Alors, citons les noms des traducteurs résidents de cette année 2010 à Seneffe.
   Pour l'Angleterre : William Stone et Howard Curtis. L'Arménie: Garnik Melkonyan. L'Australie  : Brian Nelson. La Flandre : Jan Myshkin. Le Brésil : Mauro Pinhero. La Bulgarie: Kaloyan Pramatarov et Aksinia Valkova. L'Estonie: Helle Michelson. Les Etats-Unis: Suzan Emmanuel. La Hongrie: Miklos Bardos. La Russie : Nina Khotinskaia. La Roumanie : Petruta Spanu et Dimitru Scortanu. La Slovénie : Brane Mozetic. L'Ukraine: Dmytro Tchistiak et Ivan Riabtchii.
   Presque tous ont pu rencontrer leur auteur et, dans deux cas, ( des traducteurs eux-mêmes poètes) on a pu voir l'auteur belge travailler avec son traducteur pour celui-ci traduire à son tour.
   Je ne m'étendrai plus, car je l'ai fait tant de fois déjà par le passé à ce pupitre, sur la qualité de la convivialité et des échanges subtils et productifs qui sont désormais les ingrédients de ce merveilleux creuset qu'est un collège de traducteurs. Je rappellerai brièvement qu'une fois de plus toutes ces cultures si différentes et rassemblées ici ont trouvé l'occasion qu'elles ne trouvent jamais ailleurs : de vivre ensemble et d'apprendre à se connaître dans une tolérance qui peut être considérée comme l'apanage du traducteur littéraire et un exemple pour les politiques.
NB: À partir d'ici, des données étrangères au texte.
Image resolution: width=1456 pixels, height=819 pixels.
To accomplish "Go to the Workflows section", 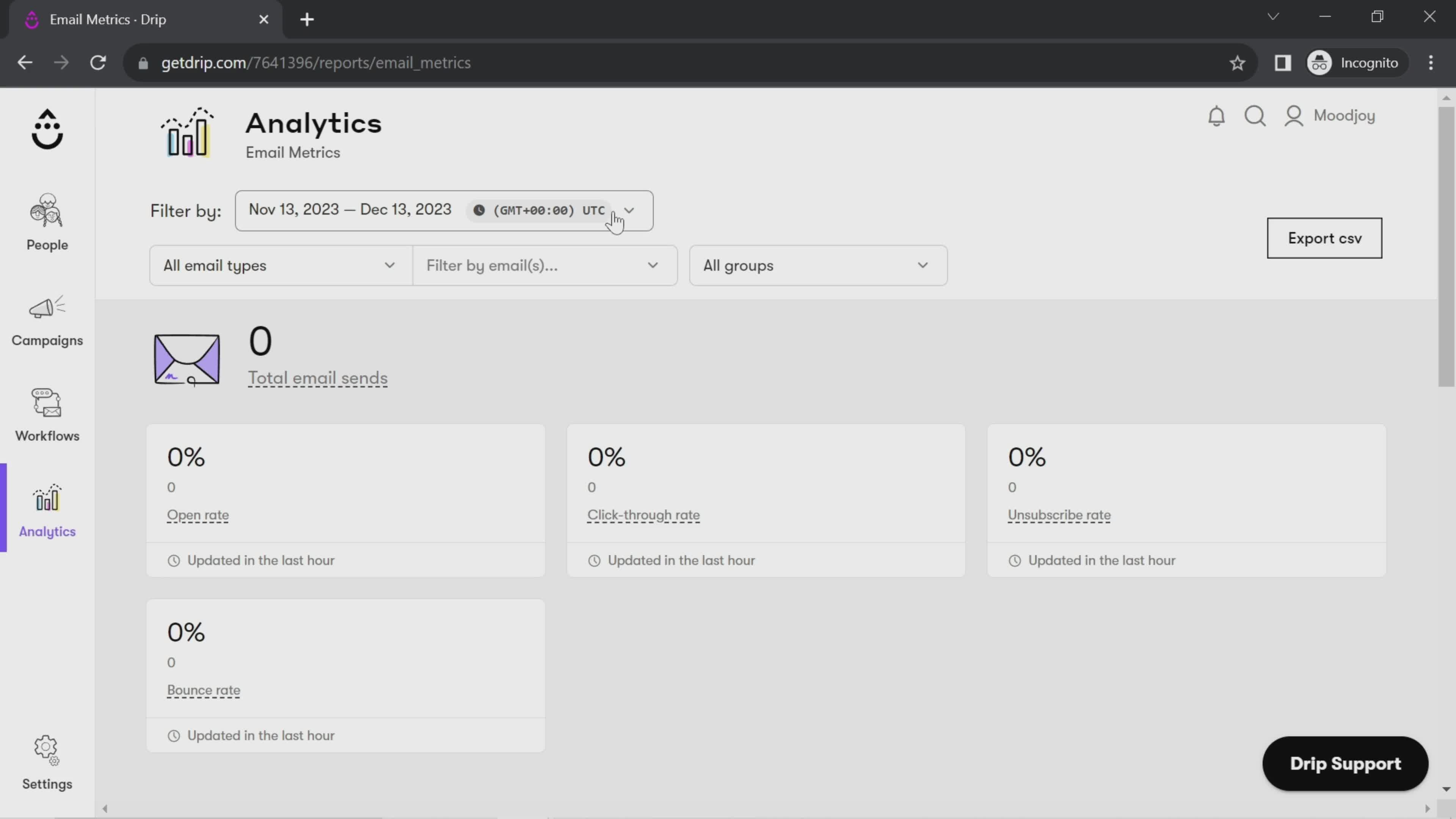I will [47, 416].
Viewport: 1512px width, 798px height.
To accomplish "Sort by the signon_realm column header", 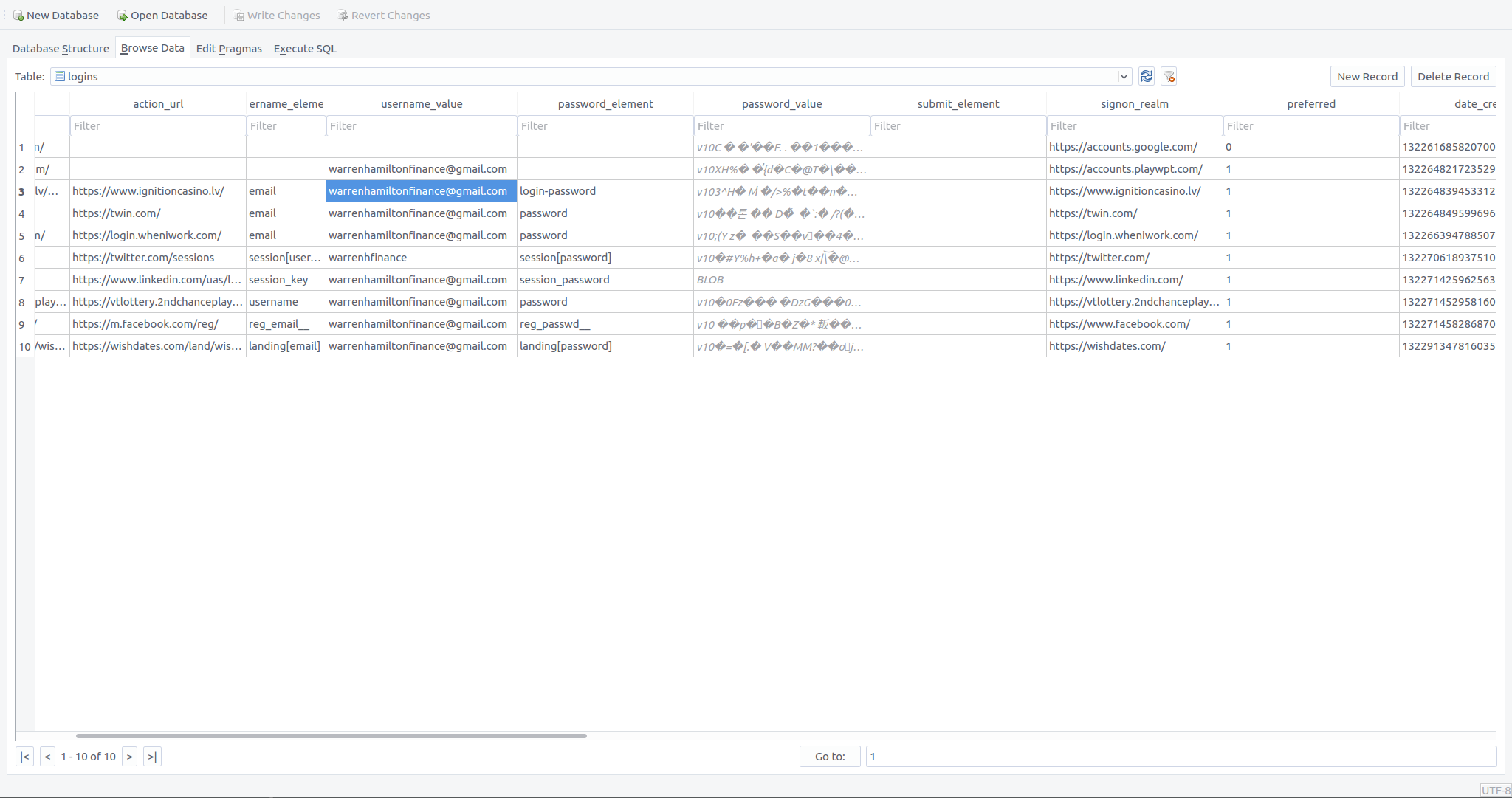I will [x=1134, y=104].
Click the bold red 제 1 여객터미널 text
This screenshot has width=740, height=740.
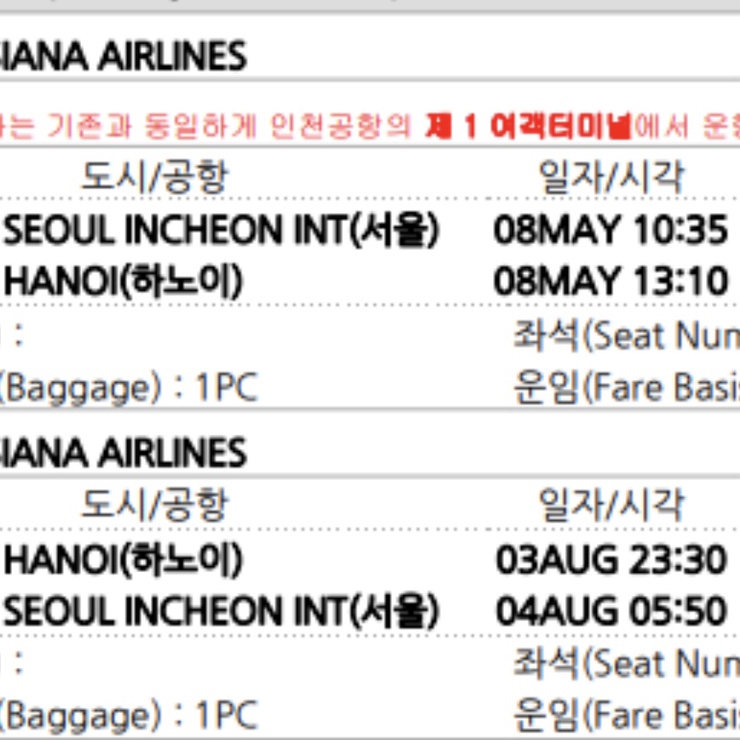pos(528,126)
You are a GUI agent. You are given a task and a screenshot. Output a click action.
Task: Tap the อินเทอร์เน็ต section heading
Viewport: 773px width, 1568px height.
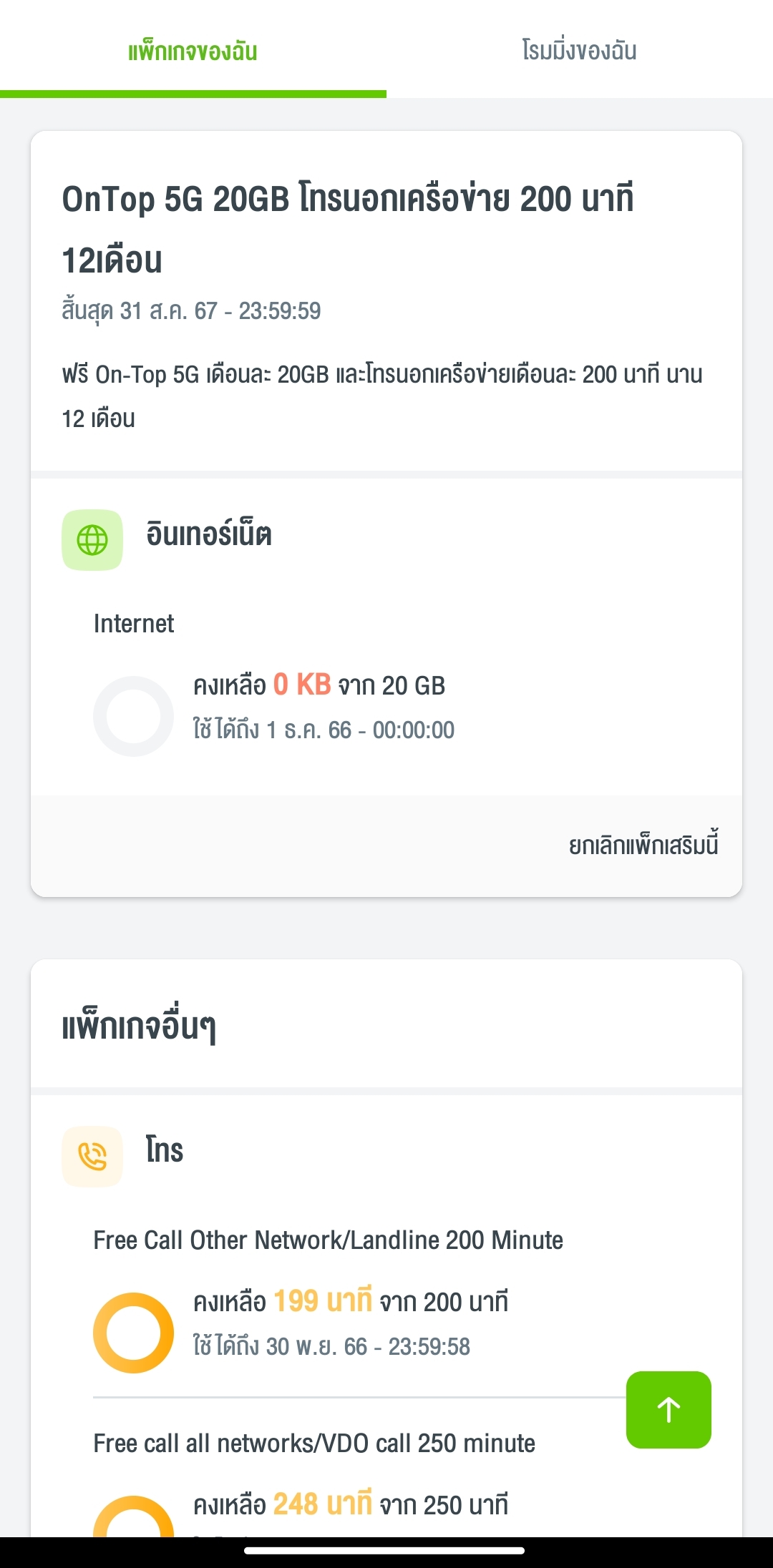209,535
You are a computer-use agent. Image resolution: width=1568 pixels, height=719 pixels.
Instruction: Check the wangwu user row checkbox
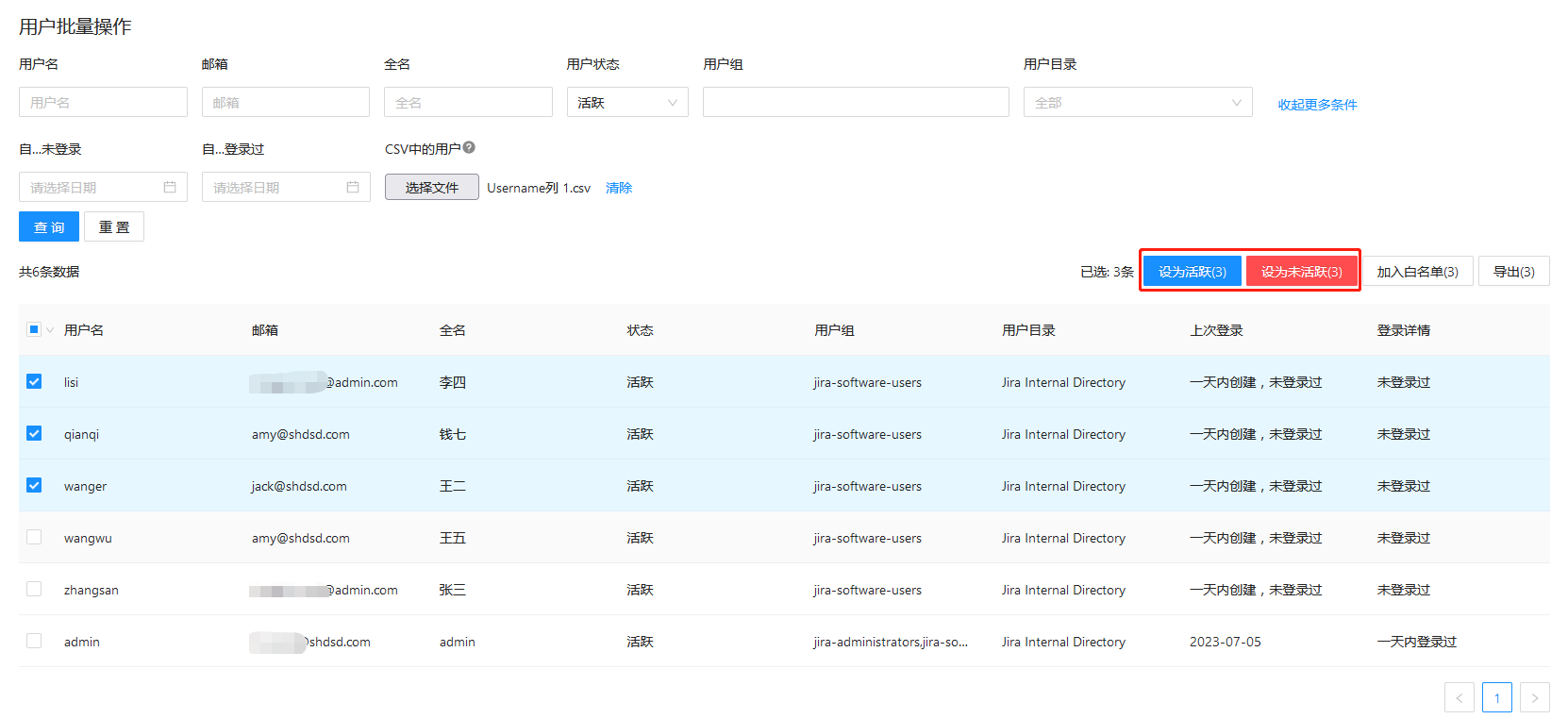[x=34, y=537]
   Et pour terminer, last but not least, c'est notre grand auteur devant l'éternel, ce Monsieur qui oublie régulièrement son Appareil photo dans sa Salle de bain alors qu'il voulait pourtant faire son Auto-portrait, et avouons-le, Faire l'amour et puis Fuir sans demander son reste, malgré ma réticence, et qui réclame finalement tout de même la Vérité sur sa Marie,  comme si c'était si important, et d'ailleurs peut-on accéder à la vérité sur n'importe quoi ? C'est lui, le grand Zidane mélancolique des lettres belges, et même françaises, que j'aime qualifier de sculpteur verbal, c'est lui qui a apporté cette année encore au sein du collège, ce souffle de solidarité entre auteur et traducteurs que l'on trouve rarement ailleurs. Pendant une semaine d'illustres représentants littéraires de la Chine et de Taiwan, du Danemark, de la Hongrie, des Pays-Bas, des Etats-Unis et de Tchéquie, se sont réunis et ont travaillé sous la houlette de leur auteur commun, Jean-Philippe Toussaint, s'attelant scrupuleusement à la trouver cette vérité qui rendrait crédible la Marie dans leur pays. A ma connaissance un seul autre grand auteur prend ainsi la peine de réunir autour de lui tous ses traducteurs pour analyser avec eux ses derniers ouvrages et répondre à leurs questions : Günther Grass. Pour citer une fois encore comme il se devrait toujours les noms des traducteurs, il s'agissait de LI Jianxin, de Chen Mei, Björn Bredal, Zsolt Pacskovski, Marianne Kaas, Matthew Smith et Jovanka Sotolova. A la fin de la table ronde de cette séance de clôture, ils liront d'ailleurs chacun un très court extrait de la traduction du même passage, dans leurs langues respectives.

Le bilan de la session d'été que je devais vous dresser en ce début de séance, je ne l'ai pas voulu descriptif, mais productif, en d'autres termes j'espère que mes revendications de reconnaissance du travail du traducteur littéraire, presque toujours gommé et lésé, ne resteront pas lettre morte, et trouveront en vous des ténors toujours plus nombreux de notre légitime requête : obtenir le respect professionnel qui nous est dû.



[1] Discours de clôture de la session d'été du Collège européen des traducteurs littéraires de Seneffe, 4 septembre 2010.